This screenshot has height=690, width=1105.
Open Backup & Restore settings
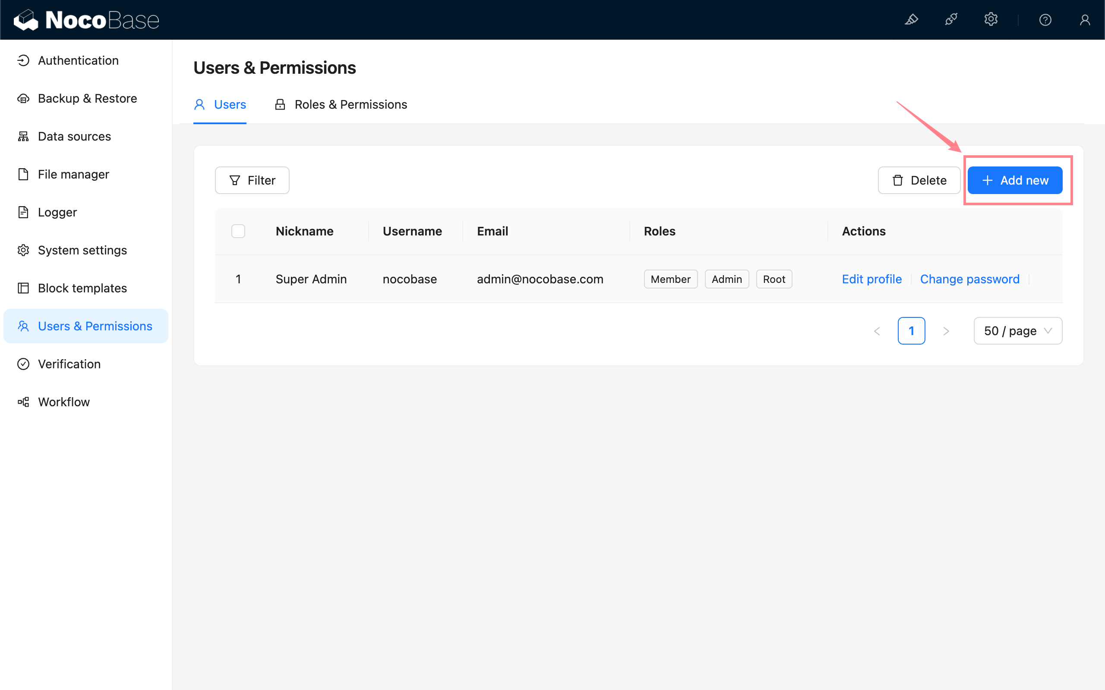coord(87,98)
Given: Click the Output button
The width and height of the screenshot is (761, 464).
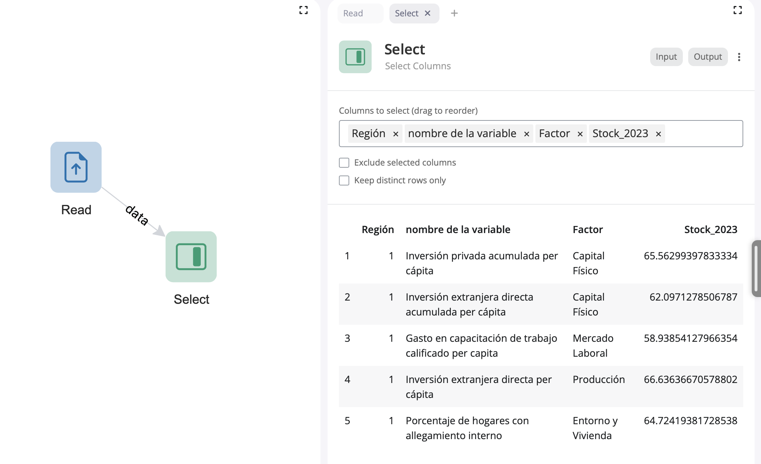Looking at the screenshot, I should coord(708,57).
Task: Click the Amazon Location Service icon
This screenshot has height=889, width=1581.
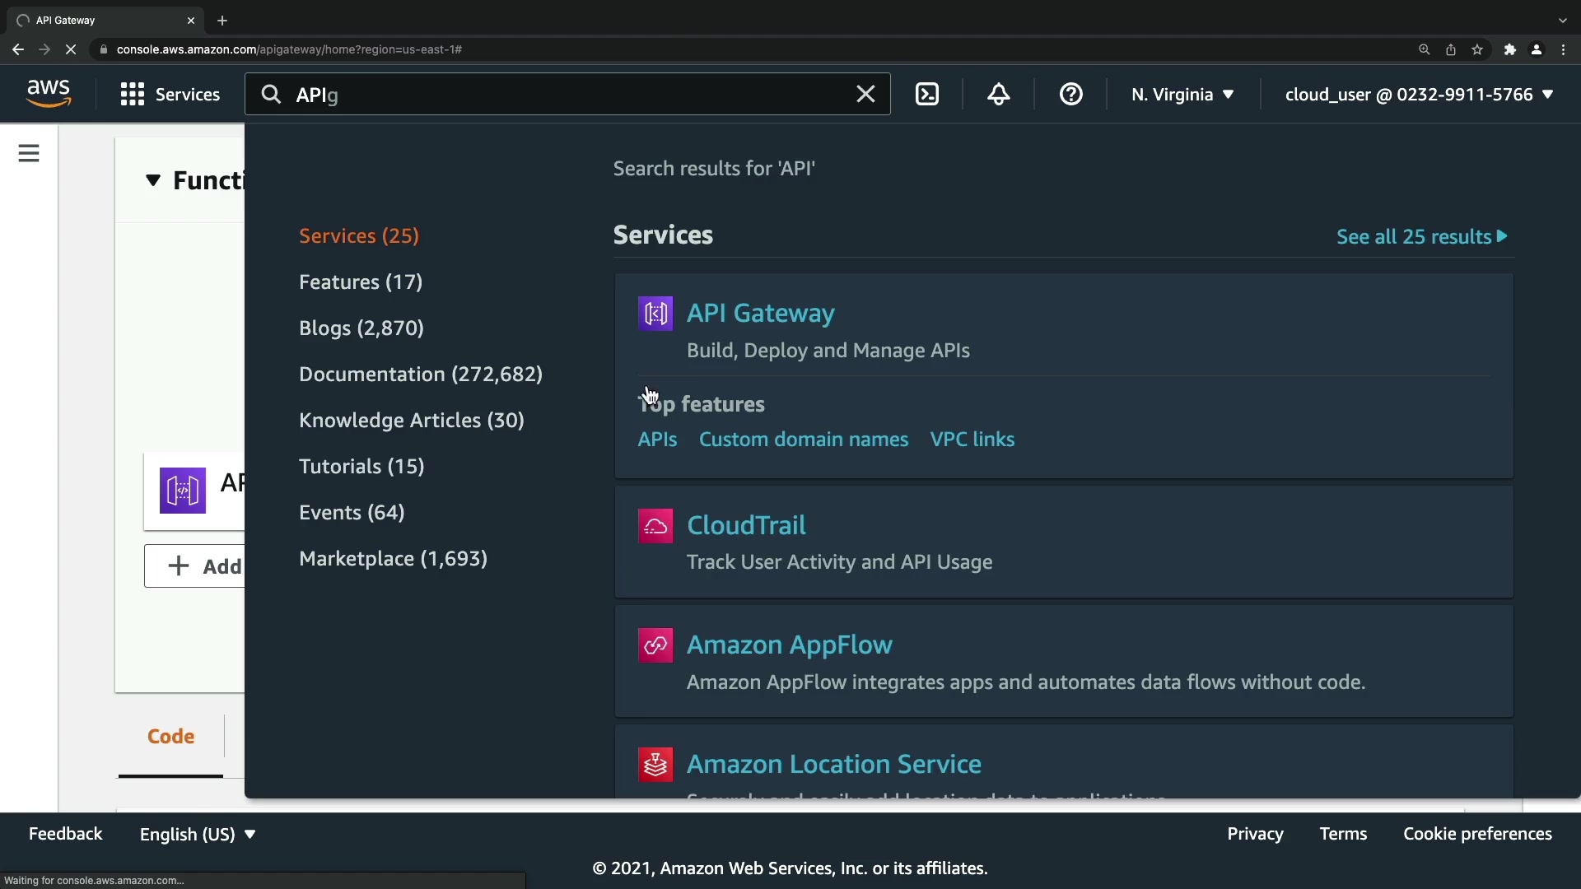Action: (x=655, y=765)
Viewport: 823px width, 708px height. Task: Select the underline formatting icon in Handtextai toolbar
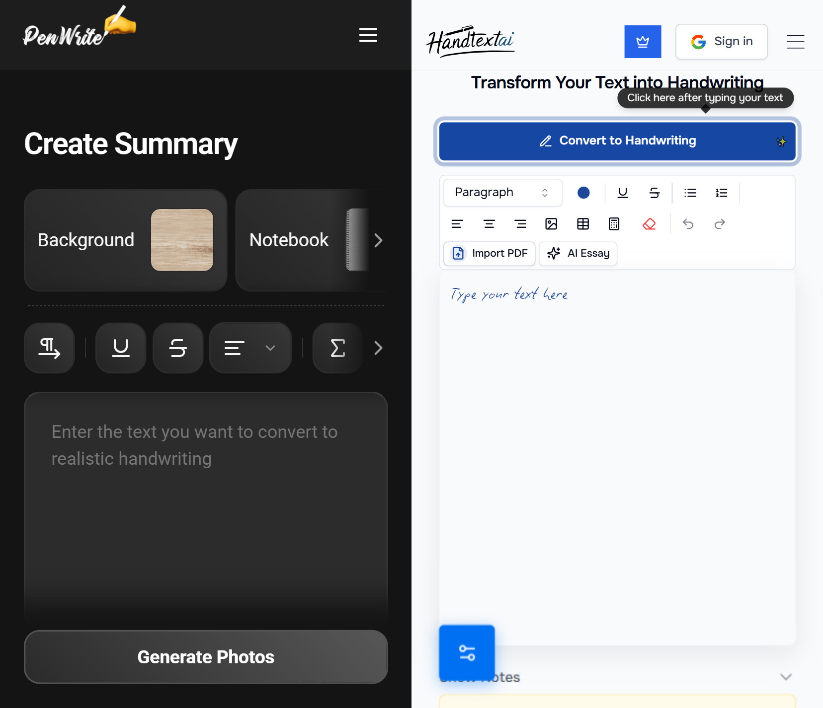click(x=622, y=193)
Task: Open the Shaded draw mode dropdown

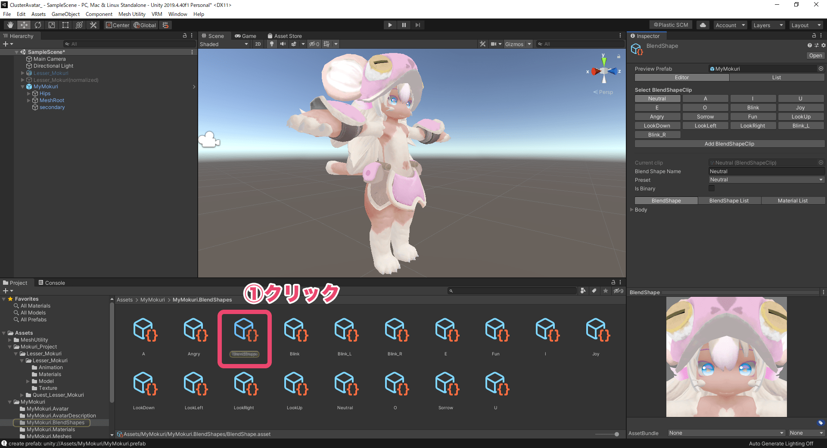Action: tap(224, 44)
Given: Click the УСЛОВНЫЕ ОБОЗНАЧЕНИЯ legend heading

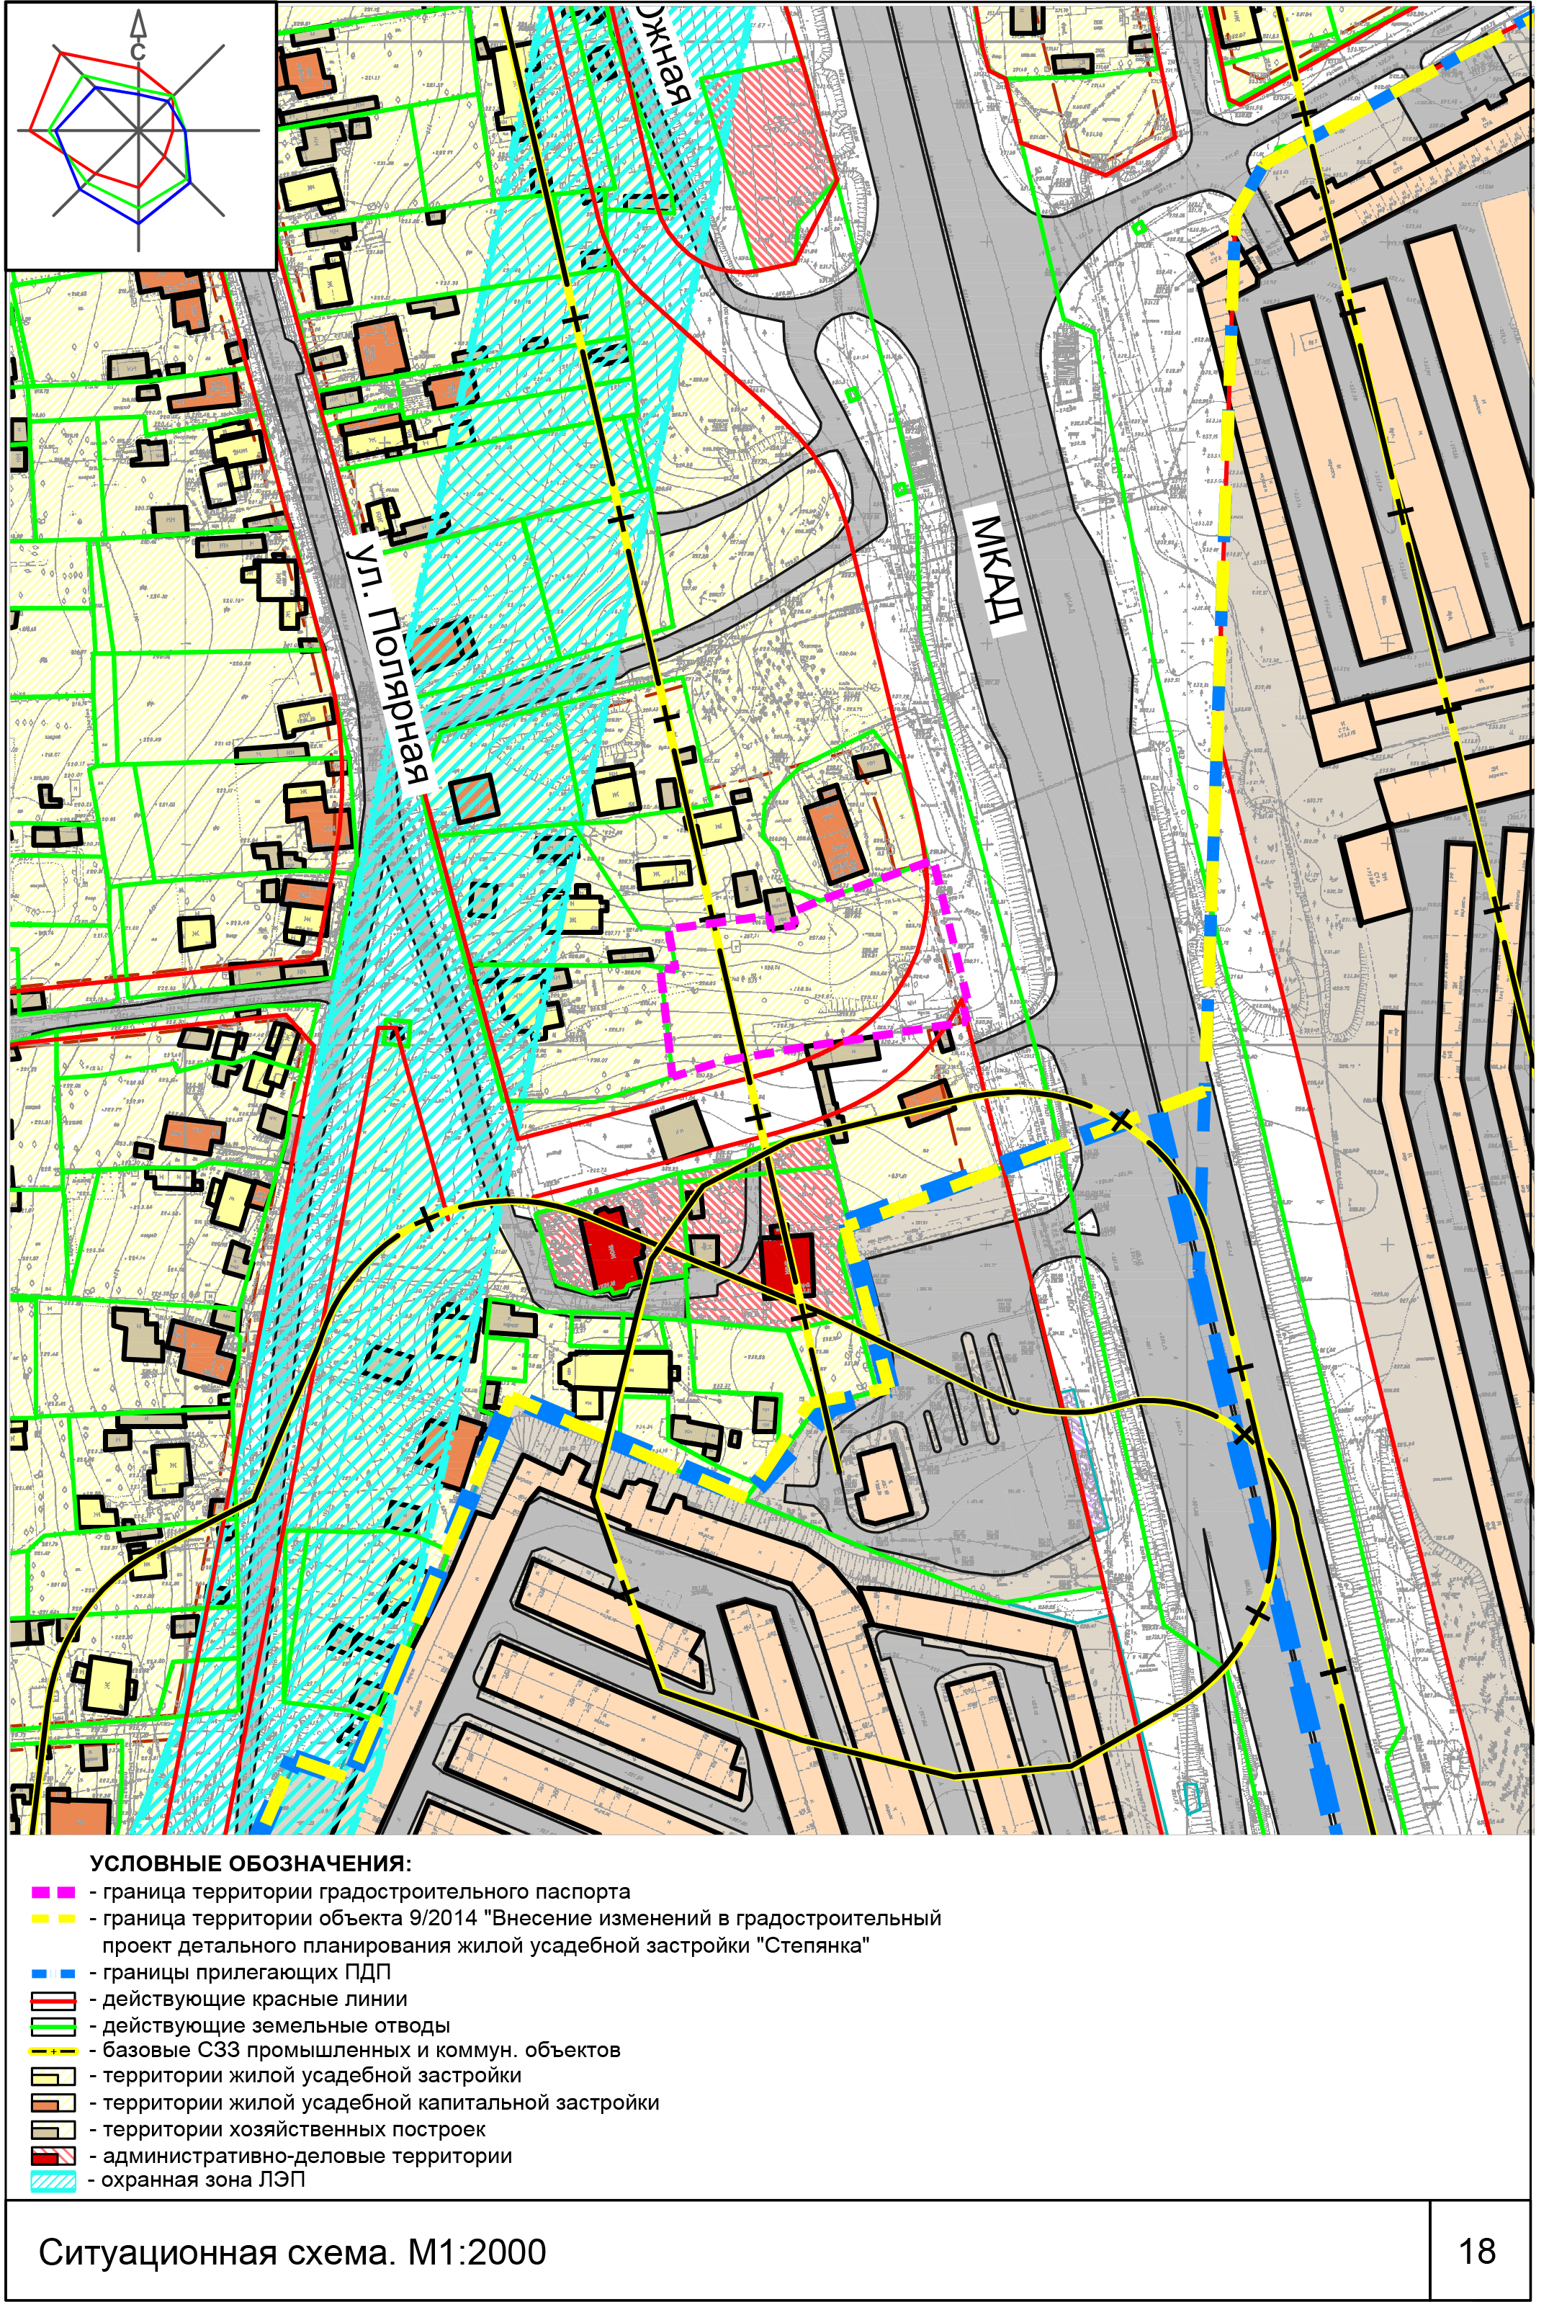Looking at the screenshot, I should click(250, 1864).
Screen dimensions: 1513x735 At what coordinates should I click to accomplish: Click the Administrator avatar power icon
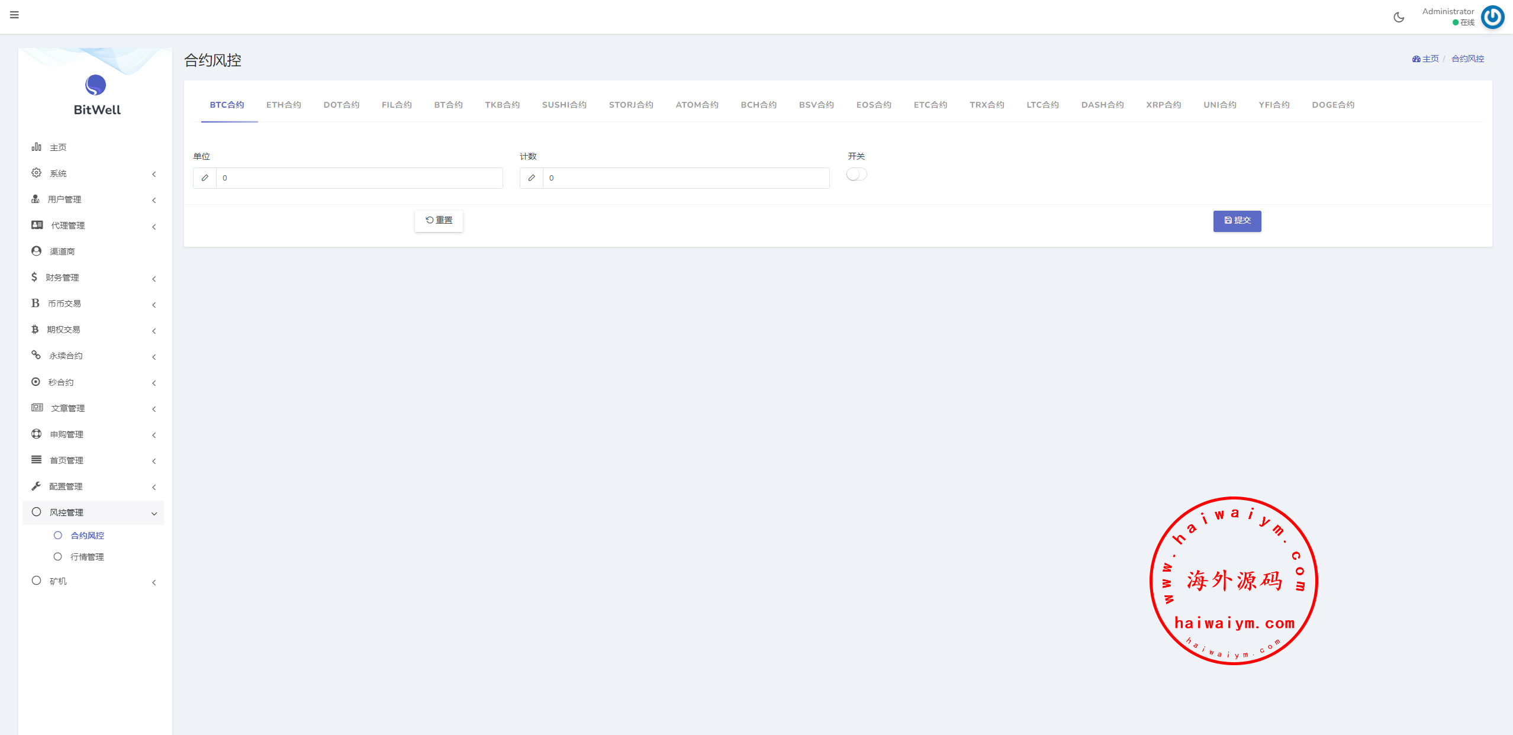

_What you need to do_: Produce a word-for-word version of the material, with no pictures included.

_Completed exercise_:
This screenshot has height=690, width=1105.
Open Backup & Restore settings
coord(87,98)
Given: Click the Output button
The width and height of the screenshot is (761, 464).
Looking at the screenshot, I should coord(708,57).
Task: Click the Amazon Location Service icon
This screenshot has height=889, width=1581.
Action: (x=655, y=765)
Viewport: 823px width, 708px height. Task: Select the underline formatting icon in Handtextai toolbar
click(x=622, y=193)
Task: Open the Shaded draw mode dropdown

Action: tap(224, 44)
Given: Click the УСЛОВНЫЕ ОБОЗНАЧЕНИЯ legend heading

Looking at the screenshot, I should click(250, 1864).
Screen dimensions: 1513x735 At what coordinates should I click to accomplish: Click the Administrator avatar power icon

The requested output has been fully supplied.